Le jugement sera en conséquence confirmé en ce qu'il a dit que la demande de délais fondée sur ces articles était sans objet.
Sur la demande de délais au titre des articles L412-3 à L412-6 du Code des procédures civiles d'exécution :
Le délai de l'article L. 412-3 intervient en aval du titre exécutoire et permet, chaque fois que le relogement ne peut avoir lieu dans des conditions normales, de suspendre la mesure d'expulsion qui a été « ordonnée judiciairement », pour une durée qui ne pourra jamais être inférieure à un mois ni supérieure à un an, le temps de permettre aux occupants de trouver une solution de relogement.
En vertu de l'article L. 412-4, pour fixer les délais le juge doit tenir compte de la bonne ou mauvaise volonté manifestée par l'occupant dans l'exécution de ses obligations, des situations respectives du propriétaire et de l'occupant en ce qui concerne l'âge, l'état de santé, la situation de famille ou de fortune de chacun d'eux, les circonstances climatiques, ainsi que des diligences que l'occupant justifie avoir faites en vue de son relogement, mais aussi, depuis la loi du 24 mars 2014, du droit à un logement décent et indépendant, des délais liés aux recours qui auraient été engagés en application des articles L. 441-2-3 et L. 441-2-3-1 du code de la construction et de l'habitation ainsi que du délai prévisible de relogement des intéressés.
En l'espèce les bailleurs ont délivré un congé pour vente à [D] [B] le 4 avril 2022, ils ont saisi le juge des contentieux de la protection par assignation du 23 mai 2023 et ils ont obtenu l'expulsion de la locataire par jugement du 12 novembre 2024. Le commandement de quitter les lieux a été délivré le 8 janvier 2025.

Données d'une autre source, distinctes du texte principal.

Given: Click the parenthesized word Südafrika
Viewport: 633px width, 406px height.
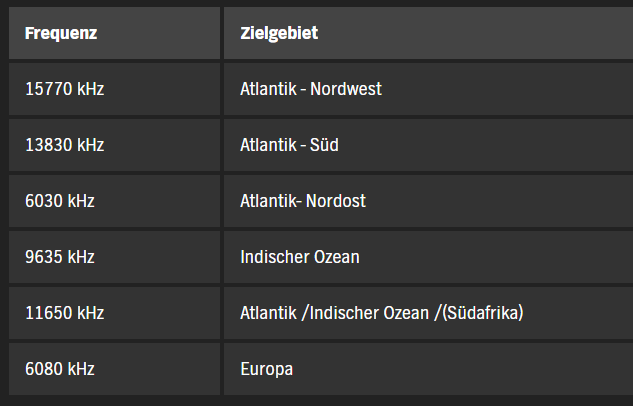Looking at the screenshot, I should [x=487, y=313].
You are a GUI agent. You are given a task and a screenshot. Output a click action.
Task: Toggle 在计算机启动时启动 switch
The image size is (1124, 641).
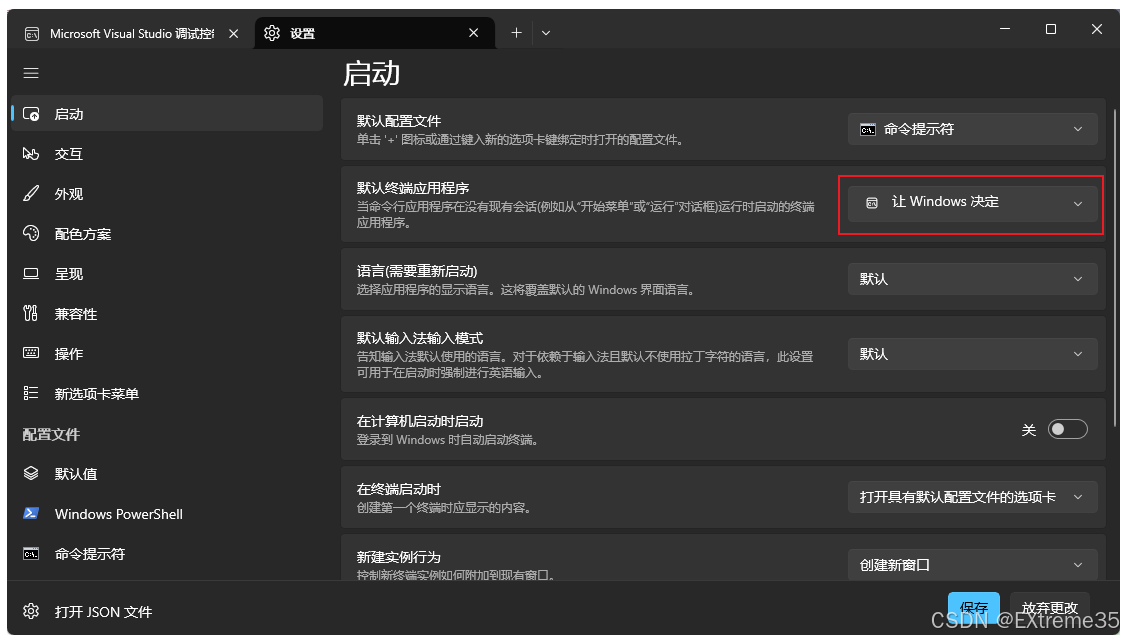pyautogui.click(x=1067, y=428)
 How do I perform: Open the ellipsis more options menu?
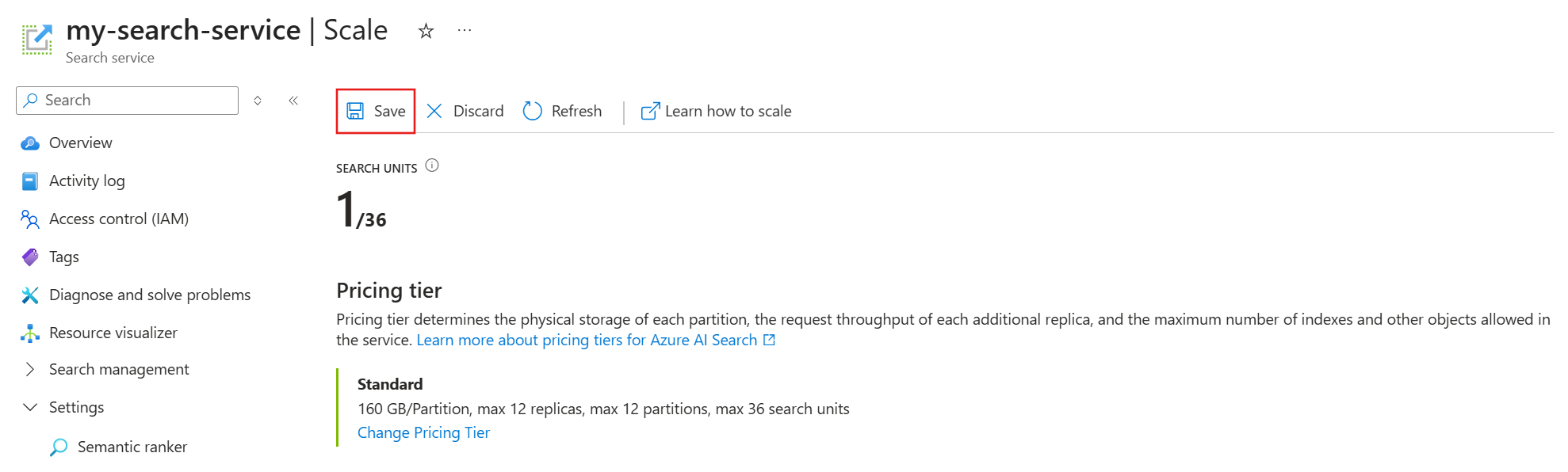pyautogui.click(x=465, y=31)
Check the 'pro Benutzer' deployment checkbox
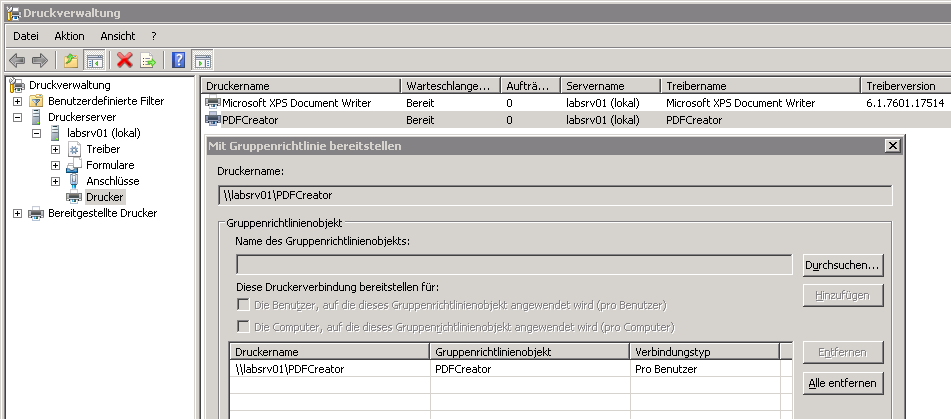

[X] [B] justifie qu'elle est née en 1961, qu'elle est inapte au travail, qu'elle a formé une demande de logement social le 2 décembre 2022 renouvelée le 26 août 2025, qu'elle bénéficie d'un accompagnement ASELL (Afor Logement), qu'elle perçoit le RSA à hauteur de 568 euros (+152 euros d eprime RSA) et une APL de 304 euros.
Par une attestation datée du 16 octobre 2025 le référent social de l'ASELL indique qu'une demande de logement social a été renouvelée, que deux dossiers 'DALO' n'ont pas abouti manque de justificatifs produits, qu'un dossier 'DALO' doit être examiné le 2 décembre 2025 par la commission, que [D] [B] a des problèmes de santé et a déposé un dossier auprès de la MDPAH pour percevoir une AAH.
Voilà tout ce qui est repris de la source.